The Zionist warmonger could hardly contain him joy when he said, “The dangers of a nuclear-armed Iran and the emergence of other threats in our region have led many of our Arab neighbors to recognize, finally recognize, that Israel is not their enemy. And this affords us the opportunity to overcome the historic animosities and build new relationships, new friendships, new hopes.” Such warm praise for Israel’s Arabian neighbors stood in sharp contrast with his earlier drum beating about the imaginary threats the Zionist State faced from them.
As if not to be left behind, Israel’s Channel 2 TV news reported the very next day about a meeting in Jerusalem between senior Israeli security officials and a high-level Arabian state counterpart. It was widely believed to be Bandar bin Sultan who had cultivated close links with the Zionist neocons while serving as ambassador in Washington, DC (1983–2005). He was so close to the Bush family that he earned the nickname Bandar Bush! While such contacts have gone on for some time, the fact that they were now being reported by the Israeli media as well was a new development.
Several months later, Time magazine also picked up the thread. In an article on January 19, 2015, its correspondent Joe Klein reported on another encounter between former intelligence officials that had occurred several months earlier. What took Klein so long to report this remains unexplained, as does the fact that he chose to disclose it at this time although it was not a secret.
Klein wrote, “On May 26, 2014, an unprecedented public conversation took place in Brussels.

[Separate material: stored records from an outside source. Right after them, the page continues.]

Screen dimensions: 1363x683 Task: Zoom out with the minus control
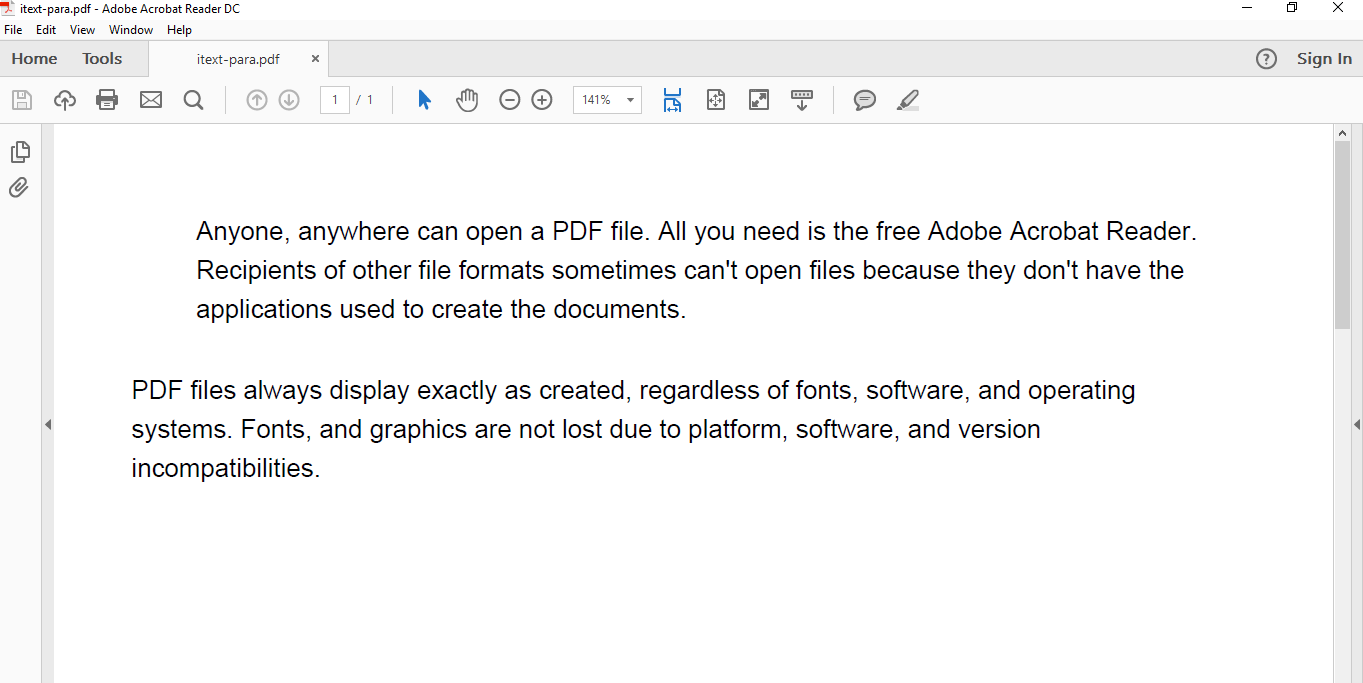[x=510, y=99]

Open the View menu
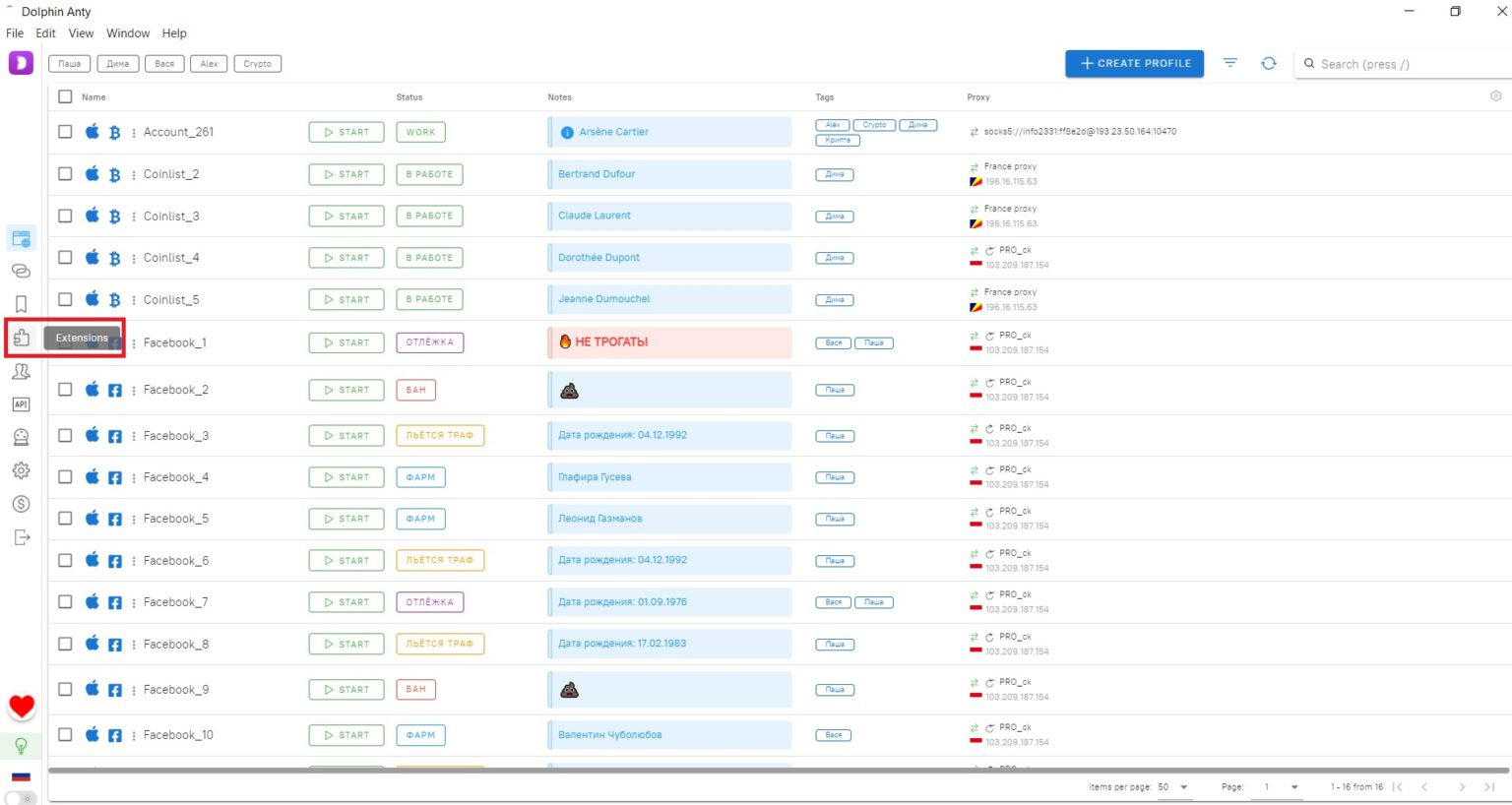(81, 33)
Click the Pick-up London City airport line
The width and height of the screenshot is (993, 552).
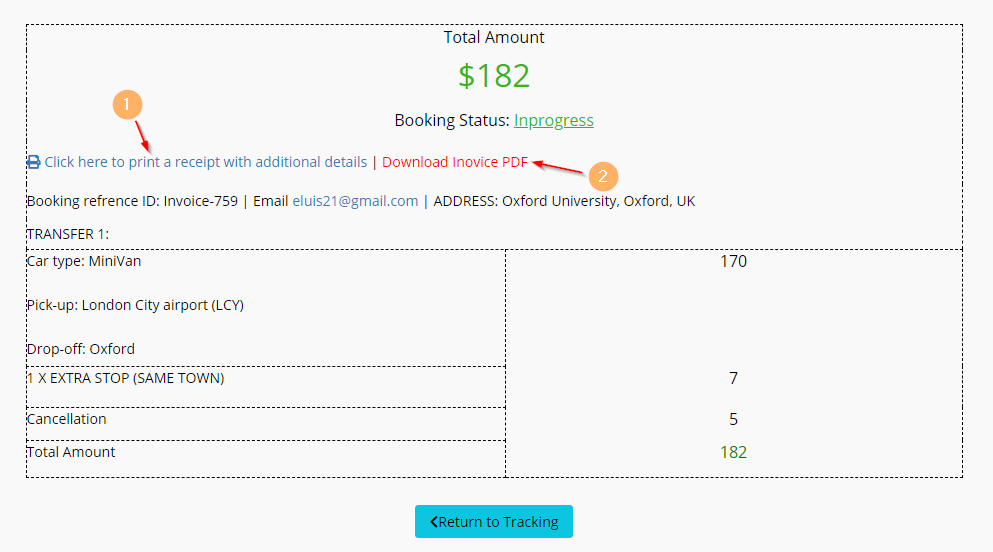tap(135, 305)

Two former high-ranking spymasters of Israel and Saudi Arabia — Amos Yadlin and Prince Turki al-Faisal — sat together for more than an hour, talking regional politics in a conversation moderated by the Washington Post’s David Ignatius. The latter had also moderated the discussion at Davos in January 2009 when Turkish Prime Minister Recep Tayip Edrogan stormed out of a heated exchange with then Israeli Prime Minister Shimon Peres. Erdogan told the Zionist that they know how to kill children. This was a reference to the ongoing slaughter of Palestinians in Gaza during the Zionist war of December 2008–January 2009. When Ignatius tried to intervene, the Turkish premier told him not to interrupt and after speaking, he stormed out of the meeting saying he will never attend Davos meetings under such circumstances.
At the Brussels meeting, Ignatius did not have to interrupt either the Saudi or his Israeli counterpart. What Turki al-Faisal said was music to the ears of the former Israeli spy chief. In addition to many other things, Turki’s statement that the Arabians “had ‘crossed the Rubicon’ and ‘don’t want to fight Israel anymore’” was widely applauded.
The Arabian rulers have never fought Israel. Turki’s statement was simply confirmation of a reality that had existed all along. The bellicose noises against Israel were always meant for Arab public consumption. Finally the Arabian potentates had found a real enemy, Islamic Iran, and they were forced to come out of purdah to join hands with the killers of Palestinians to fight the only legitimate expression of Islamic self-determination in the region.
The Arabian potentates were now providing proof, if proof indeed were needed, that they are, in the words of Israel’s first prime minister, David Ben Gurion, Israel’s “first line of defence.” Does one need any further proof of their treachery and betrayal of Islam?